Linear regression is a method for modelling the relationship between outputs and inputs using linear functions. Suppose that the data set consists of the points \((x_i, y_i)\) with \(i = 1, 2, ..., N\) where each \(x_i\) is itself a vector in \(\mathbb{R}^m\). We want to find a function \(f : \mathbb{R}^m \to \mathbb{R}\) such that \(f(x_{i}) \approx y_{i}\). In linear regression, we suppose that the function \(f\) is of the form \[f(x) = \beta^T x + \beta_0,\] where \(\beta\) is a vector in \(\mathbb{R}^m\) and \(\beta_0\) is a constant. Our goal is to estimate \(\beta\) and \(\beta_0\). There is of course, no reason that there is a linear relation between the inputs \(x_i\) and the outputs \(y_i\). So our goal is to find the best such linear approximation. We can define the error in estimation to be the vector \(\varepsilon\) whose components are \[\begin{align*} \varepsilon_i = \lvert y_i - f(x_i) \rvert. \end{align*}\] We wish to “minimize” the vector \(\varepsilon\). There are multiple measures one can define on the space of these errors and minimizing each provides us a best estimate in the sense of that particular measure.
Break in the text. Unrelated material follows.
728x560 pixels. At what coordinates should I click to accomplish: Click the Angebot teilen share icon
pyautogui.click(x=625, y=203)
The most commonly used measure is the Euclidean distance or the \(L^2\)-norm. We define \[\begin{align*} \| \varepsilon_i \|_2 = \sum \limits_{i = 1}^N (y_i - f(x_i))^2 . \end{align*}\] In \(L^2\)-regression we try to find the function \(f\) that minimizes this quantity. There are several reasons why this measure is most commonly used, one of which being that there is a closed form for the solution using the normal equation. However, the solution obtained from \(L^2\)-regression is very susceptible to outliers. By comparison, the \(L^1\)-measure, defined below, is more robust to outliers. \[\begin{align*} \| \varepsilon_i \|_1 = \sum \limits_{i = 1}^N \lvert y_i - f(x_i) \rvert. \end{align*}\] The biggest downside of \(L^1\) is that it does not have a closed form solution. However, it is possible to reduce the problem of finding the best \(L^1\)-estimate to linear programming.
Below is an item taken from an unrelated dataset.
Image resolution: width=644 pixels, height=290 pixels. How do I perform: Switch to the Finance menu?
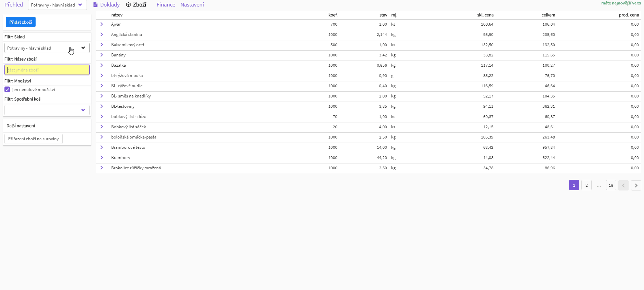166,5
Our goal is to solve the following unconstrained minimization problem \[\begin{align*} \mbox{minimize:} \sum \limits_{i = 1}^N \lvert y_i - (\beta^T x_i + \beta_0) \rvert, \end{align*}\] where our variables are \(\beta\) and \(\beta_0\). As stated, this problem is not a linear program. However, it is equivalent to the following linear program: \[\begin{equation*} \begin{array}{lllr} \mbox{minimize:} & \sum \limits_{i = 1}^N \varepsilon_i \\ \mbox{subject to:} & y_i - (\beta^T x_i + \beta_0) & < & \varepsilon_i \\ & y_i - (\beta^T x_i + \beta_0) & > & -\varepsilon_i. \end{array} \end{equation*}\] Here the decision variables are \(\beta\) (which is a vector in \(\mathbb{R}^m\)), \(\beta_0\), and \(\varepsilon_i\) for \(1 \le i \le N\).